■ **Problem details**:
All the data must be output exactly as given.

↓↓↓

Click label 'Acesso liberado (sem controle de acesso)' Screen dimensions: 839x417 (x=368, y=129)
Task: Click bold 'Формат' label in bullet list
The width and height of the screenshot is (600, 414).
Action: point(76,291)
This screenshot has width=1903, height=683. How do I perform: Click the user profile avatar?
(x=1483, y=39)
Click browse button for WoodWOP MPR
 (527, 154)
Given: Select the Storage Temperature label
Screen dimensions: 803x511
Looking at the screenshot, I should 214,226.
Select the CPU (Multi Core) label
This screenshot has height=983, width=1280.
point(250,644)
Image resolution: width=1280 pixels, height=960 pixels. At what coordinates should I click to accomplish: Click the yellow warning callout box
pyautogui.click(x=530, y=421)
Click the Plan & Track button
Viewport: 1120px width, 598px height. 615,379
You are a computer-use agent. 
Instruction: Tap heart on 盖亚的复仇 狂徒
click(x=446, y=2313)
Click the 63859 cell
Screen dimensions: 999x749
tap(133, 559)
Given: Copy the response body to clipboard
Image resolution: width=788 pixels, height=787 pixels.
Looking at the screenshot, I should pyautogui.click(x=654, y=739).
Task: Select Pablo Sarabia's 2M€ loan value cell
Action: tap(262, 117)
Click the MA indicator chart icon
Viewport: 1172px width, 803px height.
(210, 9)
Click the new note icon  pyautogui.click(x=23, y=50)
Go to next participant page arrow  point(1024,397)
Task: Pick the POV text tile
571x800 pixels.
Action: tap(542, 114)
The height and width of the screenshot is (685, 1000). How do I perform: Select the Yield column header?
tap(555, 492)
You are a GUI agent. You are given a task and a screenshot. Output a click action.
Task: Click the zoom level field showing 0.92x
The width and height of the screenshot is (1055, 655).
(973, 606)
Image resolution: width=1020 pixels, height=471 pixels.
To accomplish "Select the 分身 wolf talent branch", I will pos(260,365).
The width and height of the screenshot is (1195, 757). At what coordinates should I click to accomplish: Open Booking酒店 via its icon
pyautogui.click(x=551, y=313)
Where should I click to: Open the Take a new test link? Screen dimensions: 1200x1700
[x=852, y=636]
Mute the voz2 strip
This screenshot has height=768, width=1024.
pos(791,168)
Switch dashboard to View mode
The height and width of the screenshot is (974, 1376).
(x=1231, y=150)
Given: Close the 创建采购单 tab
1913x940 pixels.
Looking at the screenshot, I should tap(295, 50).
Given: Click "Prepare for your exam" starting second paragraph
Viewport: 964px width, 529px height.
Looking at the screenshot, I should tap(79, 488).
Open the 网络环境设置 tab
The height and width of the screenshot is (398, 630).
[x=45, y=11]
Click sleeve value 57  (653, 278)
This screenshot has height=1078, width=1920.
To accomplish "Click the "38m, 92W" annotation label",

↑↑↑

■ **Expected answer**:
Click label 'Acesso liberado (sem controle de acesso)' Screen dimensions: 839x417 (x=368, y=129)
Task: Click bold 'Формат' label in bullet list
The width and height of the screenshot is (600, 414).
Action: point(76,291)
This screenshot has width=1903, height=683. How do I perform: Click the user profile avatar?
(x=1483, y=39)
Click browse button for WoodWOP MPR
 (527, 154)
Given: Select the Storage Temperature label
Screen dimensions: 803x511
Looking at the screenshot, I should 214,226.
Select the CPU (Multi Core) label
This screenshot has height=983, width=1280.
point(250,644)
Image resolution: width=1280 pixels, height=960 pixels. At what coordinates should I click to accomplish: Click the yellow warning callout box
pyautogui.click(x=530, y=421)
Click the Plan & Track button
Viewport: 1120px width, 598px height. 615,379
You are a computer-use agent. 
Instruction: Tap heart on 盖亚的复仇 狂徒
click(x=446, y=2313)
Click the 63859 cell
Screen dimensions: 999x749
tap(133, 559)
Given: Copy the response body to clipboard
Image resolution: width=788 pixels, height=787 pixels.
Looking at the screenshot, I should pyautogui.click(x=654, y=739).
Task: Select Pablo Sarabia's 2M€ loan value cell
Action: tap(262, 117)
Click the MA indicator chart icon
Viewport: 1172px width, 803px height.
(210, 9)
Click the new note icon  pyautogui.click(x=23, y=50)
Go to next participant page arrow  point(1024,397)
Task: Pick the POV text tile
571x800 pixels.
Action: tap(542, 114)
The height and width of the screenshot is (685, 1000). How do I perform: Select the Yield column header?
tap(555, 492)
You are a GUI agent. You are given a task and a screenshot. Output a click action.
Task: Click the zoom level field showing 0.92x
The width and height of the screenshot is (1055, 655).
(973, 606)
Image resolution: width=1020 pixels, height=471 pixels.
To accomplish "Select the 分身 wolf talent branch", I will pos(260,365).
The width and height of the screenshot is (1195, 757). At what coordinates should I click to accomplish: Open Booking酒店 via its icon
pyautogui.click(x=551, y=313)
Where should I click to: Open the Take a new test link? Screen dimensions: 1200x1700
[x=852, y=636]
Mute the voz2 strip
This screenshot has height=768, width=1024.
pos(791,168)
Switch dashboard to View mode
The height and width of the screenshot is (974, 1376).
(x=1231, y=150)
Given: Close the 创建采购单 tab
1913x940 pixels.
Looking at the screenshot, I should tap(295, 50).
Given: Click "Prepare for your exam" starting second paragraph
Viewport: 964px width, 529px height.
Looking at the screenshot, I should tap(79, 488).
Open the 网络环境设置 tab
The height and width of the screenshot is (398, 630).
[x=45, y=11]
Click sleeve value 57  (653, 278)
This screenshot has height=1078, width=1920.
To accomplish "Click the "38m, 92W" annotation label",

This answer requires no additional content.